The cultural heritage sector needs as many of these small, focused, tools as it can produce. It needs them in the long-term to finally reach the goal of a common infrastructure that can be employed sector-wide. It needs them in the short-term to develop the skill and the practice required to make those tools successful. We need to learn how to scope the purpose of and our expectations of any single tool so that we can be generous of, and learn from, the inevitable missteps and false starts that will occur along the way.

As of this writing our geotagging application is published in an unimaginatively named package called go-www-geotag. A better name is probably in order but this one will do for the time being.

We don’t yet provide pre-compiled binary versions of the application so in order to fetch and build the application you’ll need to have a tool, like wget or simply your web browser, to download the source code and the Go programming language for building it:

# As I write this the releases for the go-www-geotag package change often
# so the best thing is to vist https://github.com/sfomuseum/go-www-geotag/releases
# and download the most recent release.

$> wget https://github.com/sfomuseum/go-www-geotag/archive/v{X}.{Y}.{Z}.zip
$> unzip v{X}.{Y}.{Z}.zip

$> cd go-www-geotag
$> go build -mod vendor -o bin/server cmd/server/main.go

To start the application you would type:

$> ./bin/server \
	-nextzen-apikey {NEXTZEN_API_KEY}

2020/04/15 08:56:56 Listening on http://localhost:8080

In order to use the application you’ll need to sign up for a Nextzen API key and pass that key in with the -nextzen-apikey flag. And then load http://localhost:8080 in your web browser. That’s it!

The application is still in its early days. Both the user interfaces and user experiences lack polish and nuance while we figure out what the underlying scaffolding needs to support.

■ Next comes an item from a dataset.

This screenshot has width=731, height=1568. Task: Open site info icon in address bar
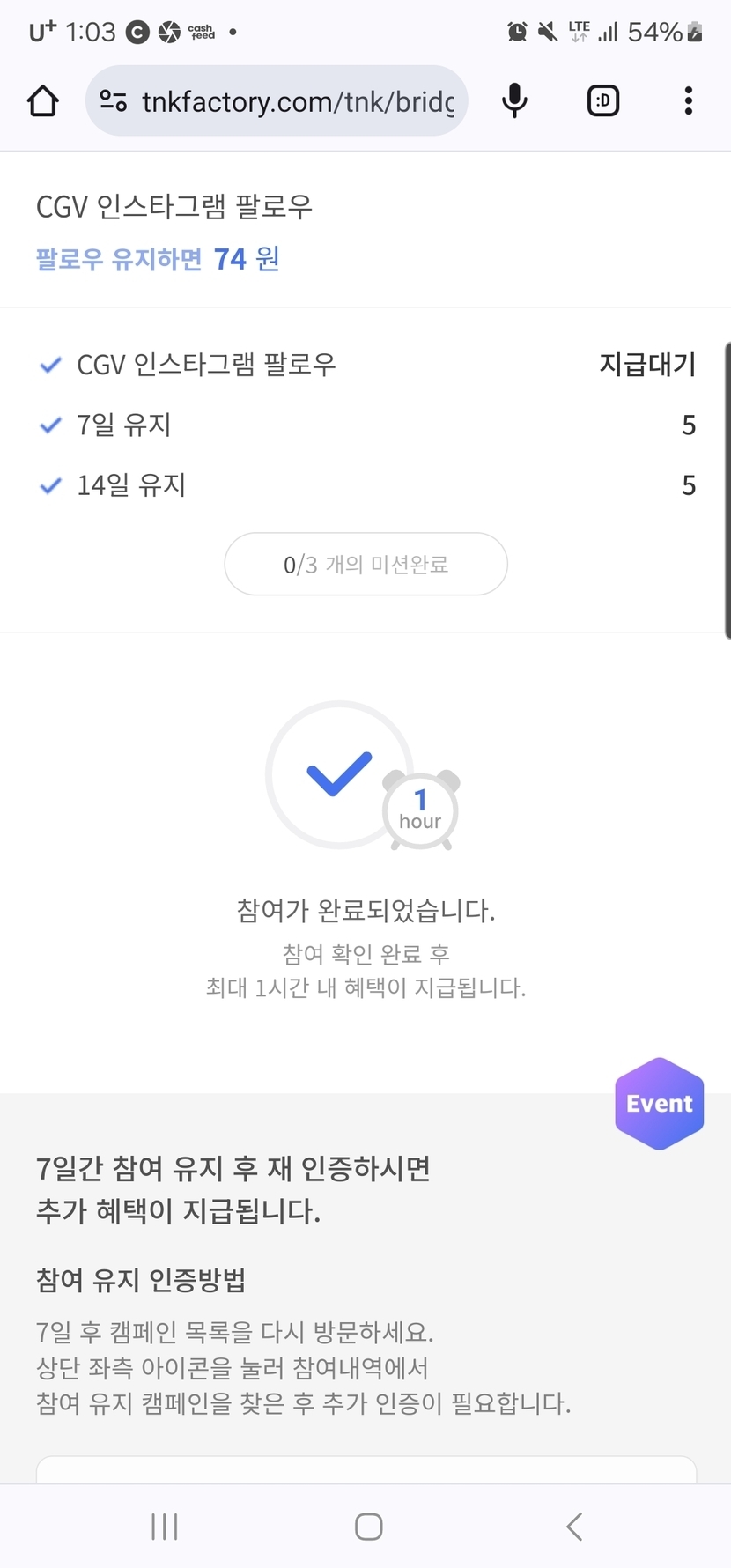(113, 101)
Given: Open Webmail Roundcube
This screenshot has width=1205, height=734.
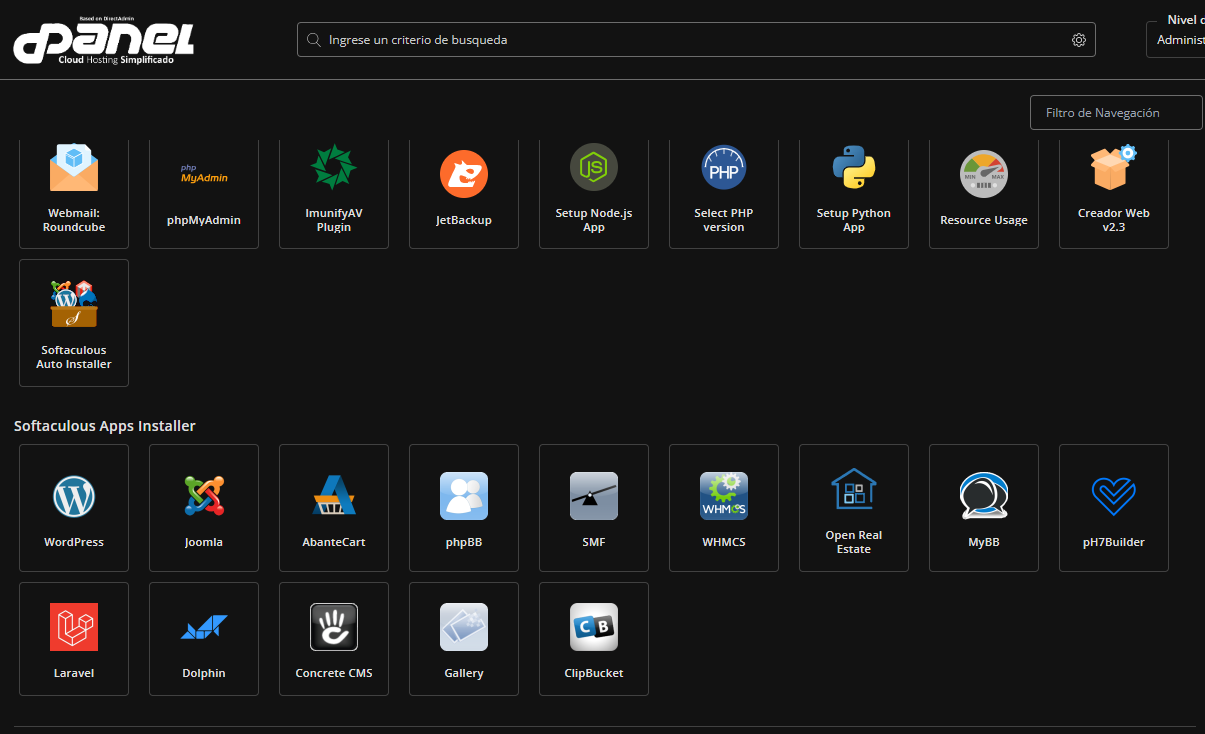Looking at the screenshot, I should [x=73, y=190].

I call this the “building with two-by-fours” stage of development to highlight the importance of not just building things quickly but equally being able to disassemble and rearrange them just as easily. Sometimes this happens at the expense of elegance and finish but that doesn’t diminish their importance or a commitment to address those things. We’re just not there yet.